Le corps de mammouth le plus complet d’Amérique du Nord
D’environ 140 cm de long, cet animal est à peu près de la même taille qu’un autre bébé mammouth découvert en 2007 en Sibérie, nommé « Liouba », dont les restes datent d’il y a 42 000 ans. Un autre spécimen, nommé Elfie, avait été découvert en 1948 dans une mine d’or de l’Alaska, mais Nun cho ga est à ce jour le spécimen le mieux préservé de toute l’Amérique du Nord.
Le professeur Dan Shugar, de l’Université de Calgary, a participé à l’excavation du petit corps fossilisé. Il a déclaré que cette découverte était « la chose scientifique la plus passionnante » à laquelle il a jamais participé. Préservée dans la glace, la petite femelle possède encore sa peau, des ongles d’orteils, des poils, sa trompe et une partie des intestins. Les scientifiques ont même retrouvé les restes de son dernier repas composé d’herbe !
Il en a fallu de peu avant que ces restes ne disparaissent en toute discrétion : une heure après que l’animal a été extirpé de la boue par deux géologues de la Commission géologique du Yukon et de l’Université de Calgary, un important orage s’est déclaré. « Donc, si elle n’avait pas été récupérée à ce moment-là, elle aurait été perdue dans la tempête », a précisé Zazula. Heureusement, les scientifiques dépêchés sur les lieux ont également eu le temps de réaliser un échantillonnage du site.
Les analyses préliminaires suggèrent que ce bébé mammouth laineux est une femelle ; elle avait probablement entre 30 et 35 jours lorsqu’elle est décédée, sans doute piégée dans la boue alors qu’elle s’était un peu trop éloignée de sa mère. D’après la géologie du site, elle serait morte il y a entre 35 000 et 40 000 ans, soit au cours de la dernière période glaciaire.

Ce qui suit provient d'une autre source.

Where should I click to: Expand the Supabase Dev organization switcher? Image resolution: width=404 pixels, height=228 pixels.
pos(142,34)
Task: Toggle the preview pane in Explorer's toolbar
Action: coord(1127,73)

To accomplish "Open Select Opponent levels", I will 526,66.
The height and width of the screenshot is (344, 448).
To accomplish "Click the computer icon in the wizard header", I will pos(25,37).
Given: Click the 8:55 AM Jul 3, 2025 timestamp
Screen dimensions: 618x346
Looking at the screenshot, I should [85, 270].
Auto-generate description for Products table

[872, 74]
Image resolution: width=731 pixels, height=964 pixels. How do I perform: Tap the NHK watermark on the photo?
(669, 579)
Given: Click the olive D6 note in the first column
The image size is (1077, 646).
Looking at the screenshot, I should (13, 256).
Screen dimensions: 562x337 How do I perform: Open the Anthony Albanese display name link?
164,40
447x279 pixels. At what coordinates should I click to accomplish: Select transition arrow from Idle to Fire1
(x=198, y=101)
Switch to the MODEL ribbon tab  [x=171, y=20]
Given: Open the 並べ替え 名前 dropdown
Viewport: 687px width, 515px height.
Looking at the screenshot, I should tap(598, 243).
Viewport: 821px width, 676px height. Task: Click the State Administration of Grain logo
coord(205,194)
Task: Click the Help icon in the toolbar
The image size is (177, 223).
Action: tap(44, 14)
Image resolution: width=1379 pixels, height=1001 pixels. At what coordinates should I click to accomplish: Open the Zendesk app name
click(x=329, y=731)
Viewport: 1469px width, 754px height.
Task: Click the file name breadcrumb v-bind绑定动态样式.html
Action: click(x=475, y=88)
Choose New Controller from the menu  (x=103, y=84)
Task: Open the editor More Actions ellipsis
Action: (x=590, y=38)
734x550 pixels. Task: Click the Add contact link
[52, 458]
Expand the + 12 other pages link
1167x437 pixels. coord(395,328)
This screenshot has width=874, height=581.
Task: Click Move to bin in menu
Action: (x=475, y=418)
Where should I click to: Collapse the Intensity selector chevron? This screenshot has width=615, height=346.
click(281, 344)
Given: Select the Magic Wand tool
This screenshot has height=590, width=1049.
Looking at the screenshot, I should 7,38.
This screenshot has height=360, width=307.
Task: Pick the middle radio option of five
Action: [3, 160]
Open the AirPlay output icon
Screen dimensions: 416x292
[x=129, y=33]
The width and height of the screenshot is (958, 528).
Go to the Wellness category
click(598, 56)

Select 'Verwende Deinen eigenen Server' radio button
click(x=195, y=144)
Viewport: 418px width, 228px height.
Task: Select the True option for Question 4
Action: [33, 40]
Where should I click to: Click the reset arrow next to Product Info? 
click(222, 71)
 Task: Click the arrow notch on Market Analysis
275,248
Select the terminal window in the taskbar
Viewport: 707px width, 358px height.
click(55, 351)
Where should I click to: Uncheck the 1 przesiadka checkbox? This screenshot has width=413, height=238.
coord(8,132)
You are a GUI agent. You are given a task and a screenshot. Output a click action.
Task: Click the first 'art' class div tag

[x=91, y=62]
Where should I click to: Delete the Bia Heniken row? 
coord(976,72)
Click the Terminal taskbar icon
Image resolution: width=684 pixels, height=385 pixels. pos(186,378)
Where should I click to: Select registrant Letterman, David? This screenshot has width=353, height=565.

À l’époque, le Grand Nord canadien était parcouru de mammouths laineux, de chevaux sauvages, de lions des cavernes et de bisons des steppes.
Une cérémonie de bénédiction pour le bébé mammouth
Après que Nun cho ga ait été extraite du site minier, des aînés Tr’ondëk Hwëch’in ont organisé une cérémonie : ils se sont réunis en cercle autour de la dépouille, puis ont prié pendant que les scientifiques ouvraient la bâche révélant le petit corps. « Il s’agit d’une trouvaille remarquable pour notre Première nation, et nous sommes impatients de collaborer avec le gouvernement du Yukon sur les prochaines étapes qui attendent ces restes, d’une manière qui honore nos traditions, notre culture et nos lois », a déclaré Roberta Joseph, cheffe Tr’ondëk Hwëch’in.
Le mammouth laineux a vécu durant le Pléistocène et au début de l’holocène — jusqu’à il y a environ 4000 ans pour quelques individus. De nombreux squelettes ont été retrouvés dans les glaces de Sibérie et d’Alaska. L’animal avait une taille équivalente à celle de l’actuel éléphant d’Afrique ; couvert de fourrure, il était particulièrement bien adapté au froid.
Contemporain des premiers humains, il a été chassé pour sa viande, mais aussi pour ses os et ses défenses, qui servaient à fabriquer des outils et d’autres objets. Les scientifiques ne savent pas encore ce qui, de la chasse ou du changement climatique — voire une combinaison des deux —, a conduit à son extinction. Les paléontologues ont hâte d’examiner plus avant les restes de Nun cho ga pour glaner de nouveaux indices sur cette espèce éteinte.